E proprio la modernità di Mazzini è al centro dell’opera di divulgazione portata avanti dalla Domus negli anni: «L’idea di una nazione senza nazionalismi, il dovere civico come impegno dei singoli, la libertà alla base del bene comune — spiega — questi sono gli insegnamenti attuali che troviamo nei suoi scritti, l’idea che la comunità si regge solo se composta da uomini liberi e oggi, vedendo quello che succede a poche migliaia di chilometri dai nostri confini, possiamo apprezzarne ancora di più il significato». Un lavoro di ricerca e documentazione che si rivolge in particolare ai più giovani: «La memoria storica è la base per la costruzione di una cittadinanza consapevole».
La stessa facciata è un’opera letteraria, si tratta infatti di uno stralcio del giuramento della Giovane Italia: «Il testo fu scritto a Marsiglia nel luglio del 1831, un momento fondamentale perché con quel giuramento cambia l’idea di cosa vuol dire essere italiano. Fino alla fine del 1700 essere italiano voleva dire parlare, o meglio scrivere poesie in italiano.
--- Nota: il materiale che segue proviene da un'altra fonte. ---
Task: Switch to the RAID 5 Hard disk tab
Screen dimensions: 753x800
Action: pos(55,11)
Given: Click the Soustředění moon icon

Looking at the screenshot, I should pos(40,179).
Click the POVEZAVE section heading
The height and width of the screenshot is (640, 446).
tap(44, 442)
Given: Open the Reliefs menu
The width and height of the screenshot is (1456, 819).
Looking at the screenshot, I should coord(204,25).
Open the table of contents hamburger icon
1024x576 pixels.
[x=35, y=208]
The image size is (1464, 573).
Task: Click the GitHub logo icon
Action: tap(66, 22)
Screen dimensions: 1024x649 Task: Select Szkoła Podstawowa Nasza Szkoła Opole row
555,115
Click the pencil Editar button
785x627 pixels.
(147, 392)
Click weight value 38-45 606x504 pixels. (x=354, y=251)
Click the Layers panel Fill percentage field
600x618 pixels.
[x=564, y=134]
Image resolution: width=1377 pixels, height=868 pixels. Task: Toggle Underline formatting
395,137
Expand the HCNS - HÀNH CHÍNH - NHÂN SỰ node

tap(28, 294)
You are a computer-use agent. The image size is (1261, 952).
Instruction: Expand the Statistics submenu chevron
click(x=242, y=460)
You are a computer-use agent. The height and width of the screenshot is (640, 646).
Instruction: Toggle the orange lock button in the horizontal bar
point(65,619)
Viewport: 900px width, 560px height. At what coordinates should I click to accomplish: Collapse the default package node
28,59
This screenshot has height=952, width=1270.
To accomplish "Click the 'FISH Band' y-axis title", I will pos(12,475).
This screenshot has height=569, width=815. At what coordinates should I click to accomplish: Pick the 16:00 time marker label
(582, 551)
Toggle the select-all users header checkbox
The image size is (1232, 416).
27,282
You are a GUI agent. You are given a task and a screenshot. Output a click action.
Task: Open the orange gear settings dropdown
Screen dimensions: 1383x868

L’eredità italiana era un’identità culturale, molto colta: pochissimi italiani parlavano italiano. La conoscenza della lingua italiana è una conoscenza che si è sviluppata nel corso del tempo. Con la Giovine Italia è italiano colui che vuole trasformare l’identità culturale in una identità politica. Gli italiani decisero di stare insieme, non venne imposto loro da guerre. Con queste parole del giuramento della Giovine Italia nasce l’Italia così come la conosciamo noi, e l’unica copia autografa di Mazzini di tale giuramento esistente al mondo è qui conservata. Questo manoscritto è stato donato dagli eredi di Giuseppe Giglioli, amico di lotta del patriota rivoluzionario, alla sua morte». Si svela anche un Mazzini inedito, lontano dall’iconografia da testo scolastico, fronte alta e barba già bianca, ma esce l’uomo accanto alla figura storica: «Sì, Mazzini non è solo “Quel volto che giammai non rise” come lo ha descritto il Carducci, anzi viene fuori una personalità anche gioviale. Qui abbiamo esposta la sua chitarra e sono molte le testimonianze dei suoi contemporanei che ce lo descrivono, nelle serate in compagnia, usarla per suonare e accompagnare la musica con il canto. Ecco, forse questa immagine gli rende maggiore giustizia». La Domus Mazziniana è stata inserita nel 2002 nella rete degli Istituto Storici di interesse nazionale e nel 2009 il comitato dei garanti per le celebrazioni del 150 anniversario dell’Unità d’Italia l’ha individuata tra il «luoghi della memoria» legati a «momenti fondamentali della storia nazionale».